# HDD Media Player no files in root directory



## stevaid (Feb 12, 2009)

Hi, i need help. ive looked everywhere on the net to no avail

i bought a Hard Drive media player with a 250gb hdd. 

However it keeps losing the file directory when i plug it in to the tv. although when i plug it back in to the computer the files are there.

It shows the ROOT folder and says there is nothing in there, 
do you know how i fix it. i dont have any software for it, any ideas? does it need firmware? or know where i can get it? 
My pc is running XP.


----------



## JohnWill (Oct 19, 2002)

Gee, the make/model of this device would be real useful here, no?


----------



## stevaid (Feb 12, 2009)

The device is merely called and HDD PORTABLE MEDIA PLAYER of a generic sort from a company called Digital Function. I was under the impression that this issue has occurred accross a number of diferent makes and models from my researches on the net. I would not have thought that it was make and model specific.

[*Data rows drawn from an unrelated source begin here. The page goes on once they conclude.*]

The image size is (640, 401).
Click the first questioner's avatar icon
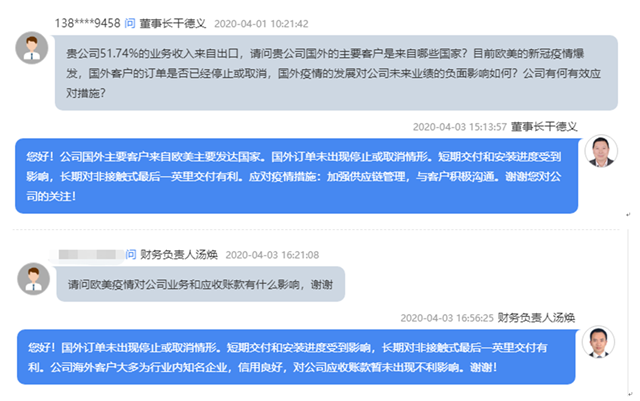(x=32, y=48)
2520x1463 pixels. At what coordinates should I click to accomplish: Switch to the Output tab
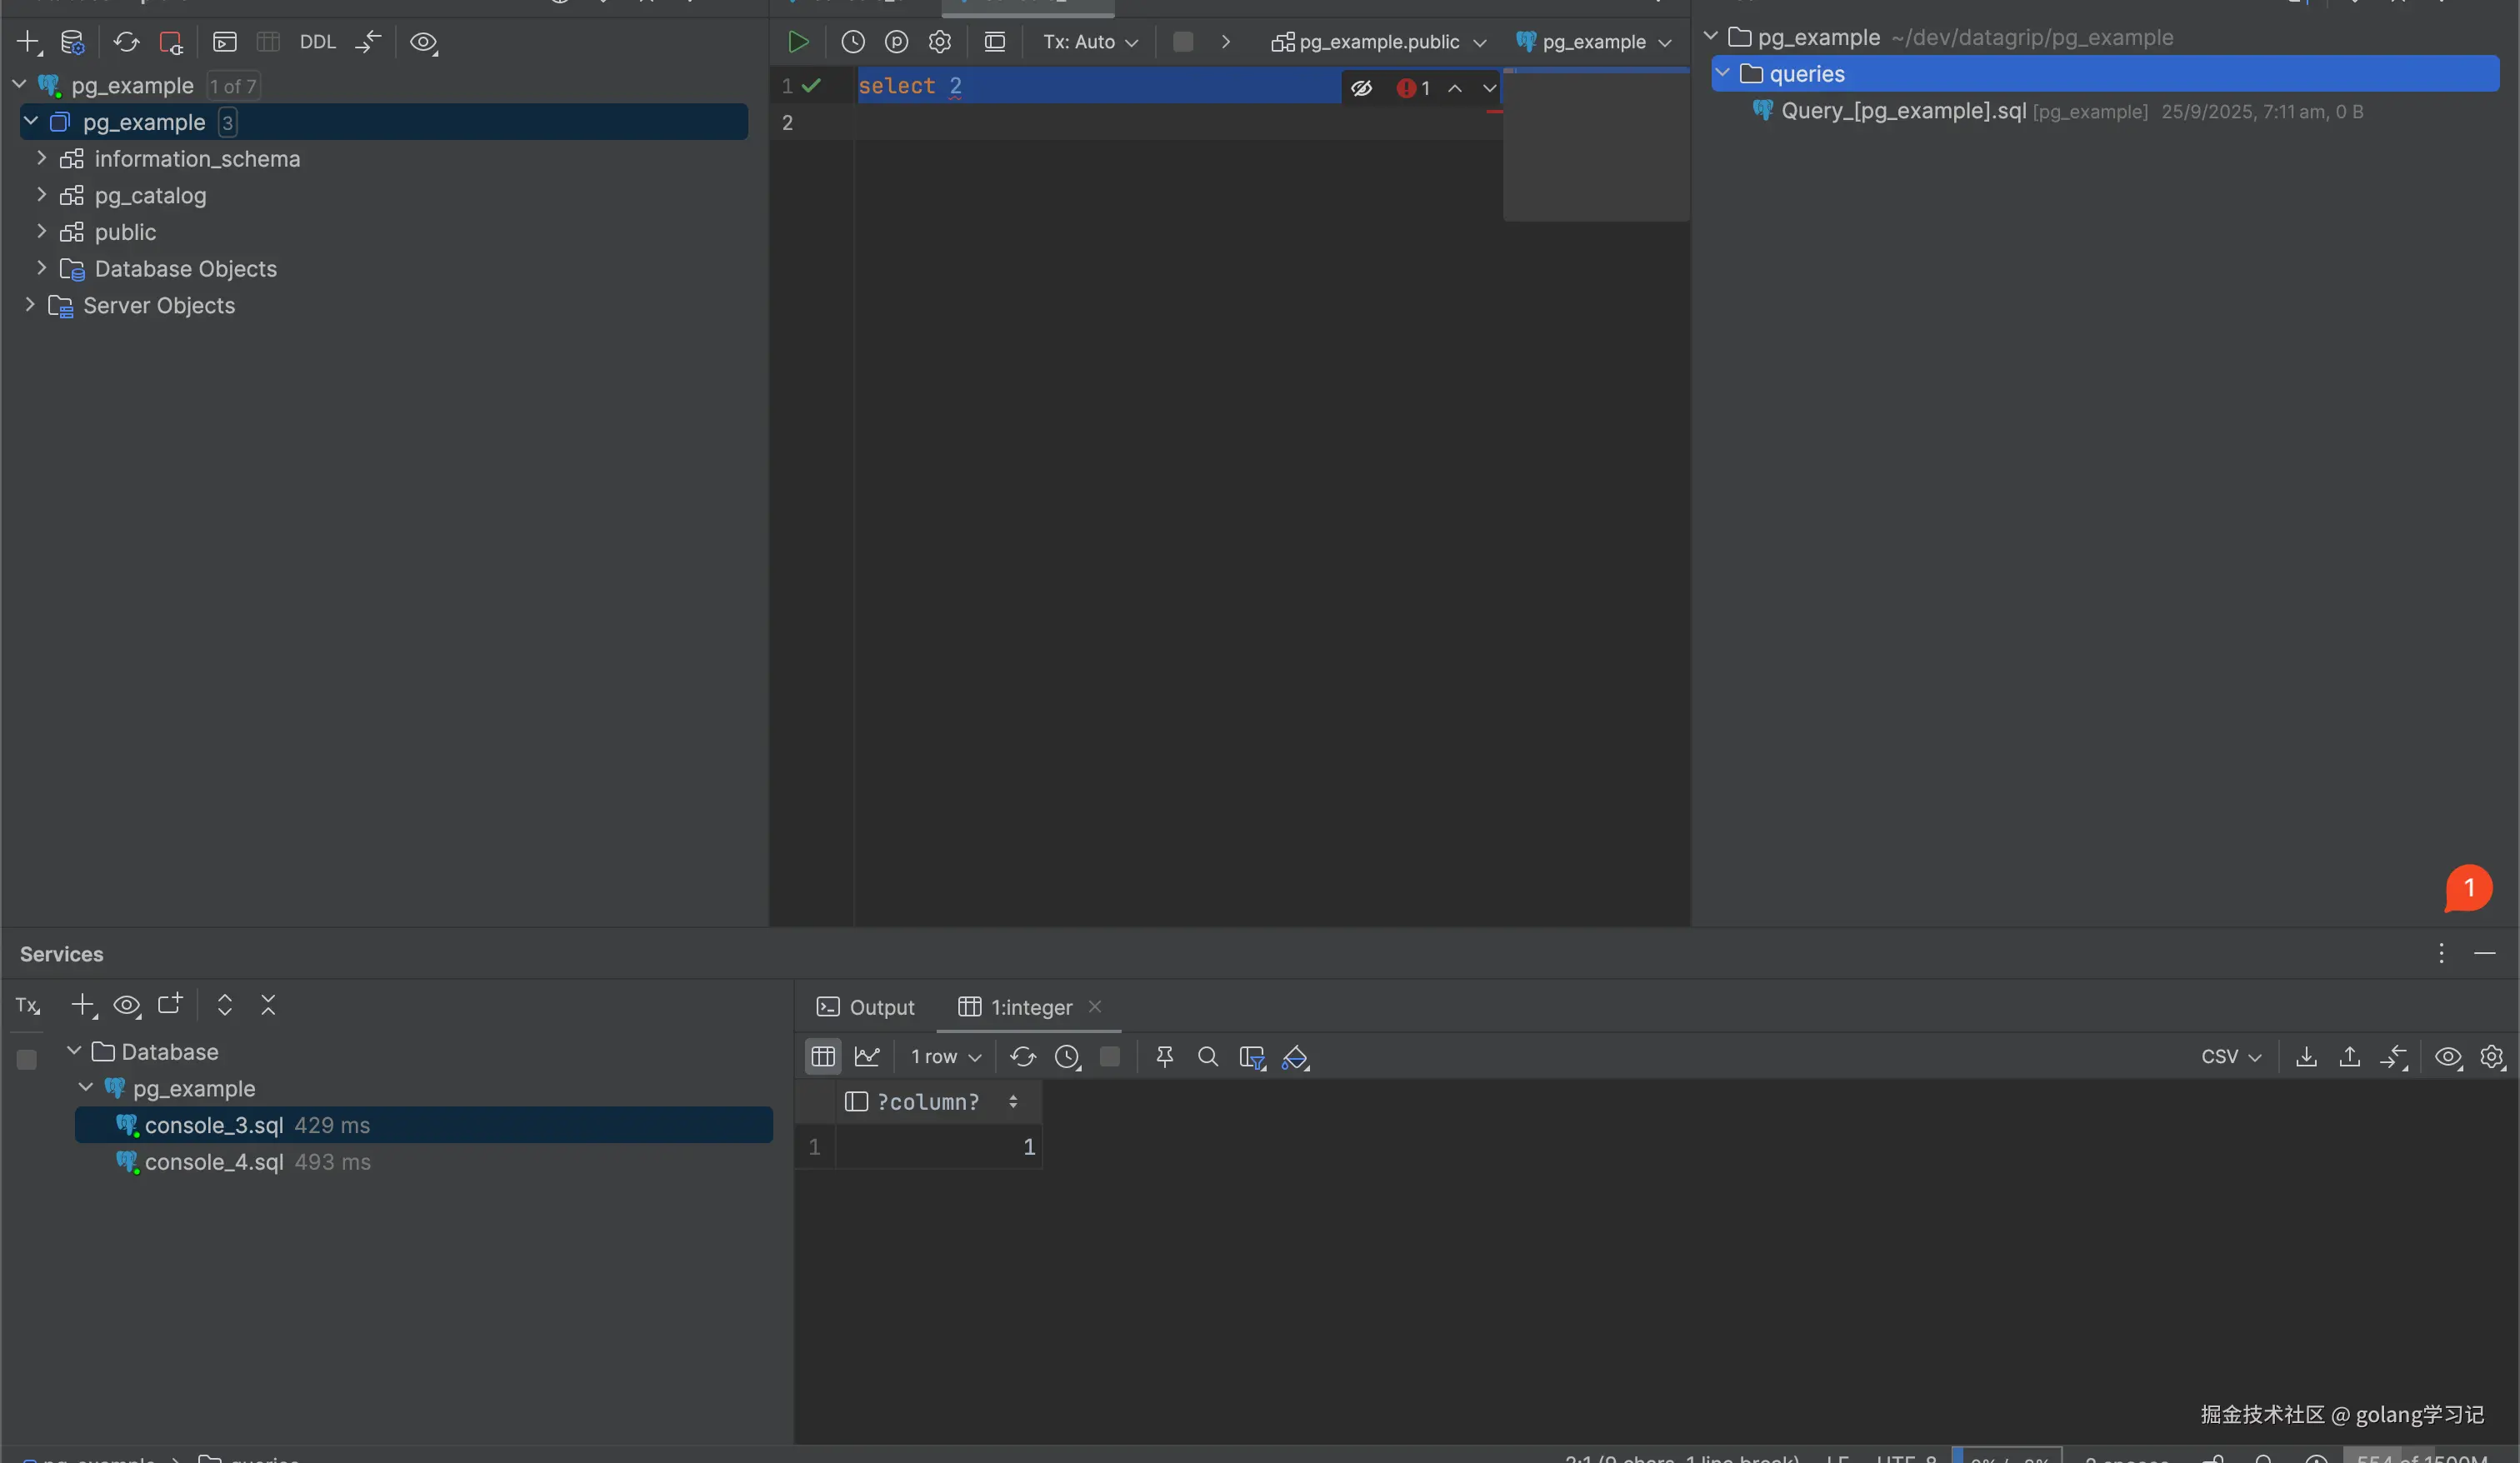[x=866, y=1007]
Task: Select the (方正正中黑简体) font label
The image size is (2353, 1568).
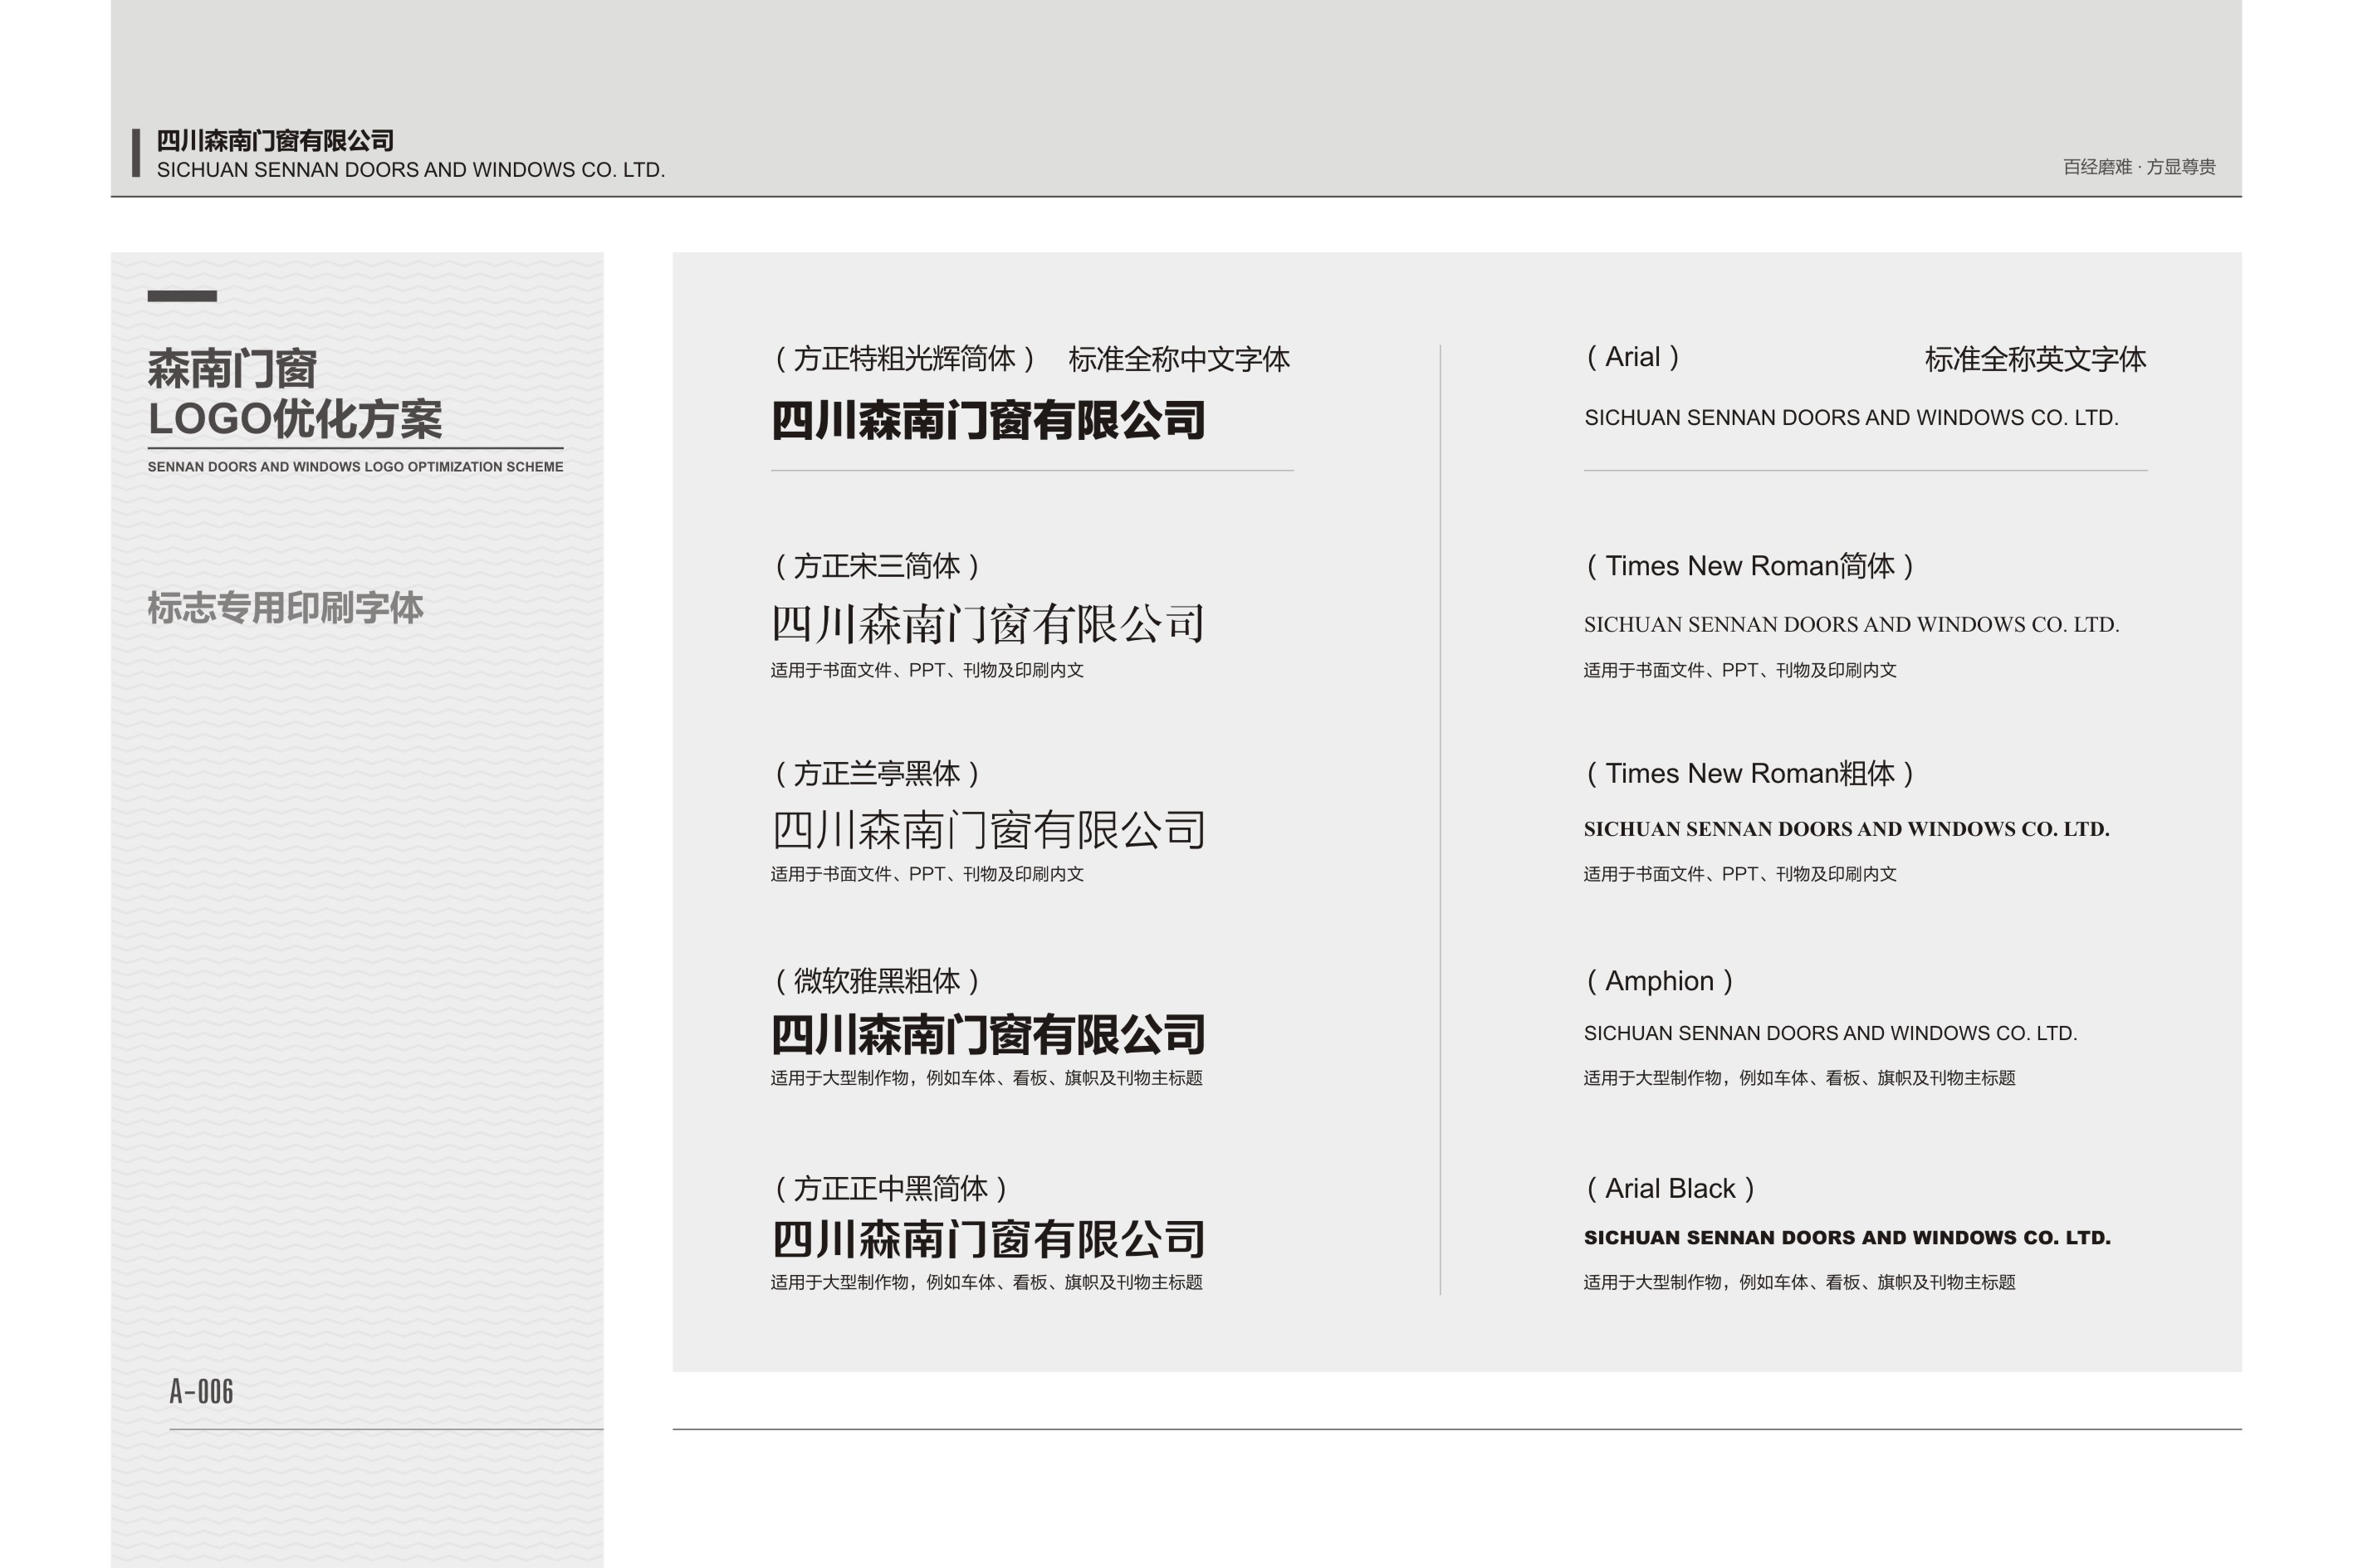Action: pyautogui.click(x=891, y=1188)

Cleary your knowledge is superior if not your manners.

Thanks


----------



## JohnWill (Oct 19, 2002)

Since wise cracks rather than real data are your specialty, I'll leave you with it.


----------



## stevaid (Feb 12, 2009)

Interpersponal skills clearly not being your forte that was soo unpredictable. Boo Hoo he wouldn't share the secret D'oh


----------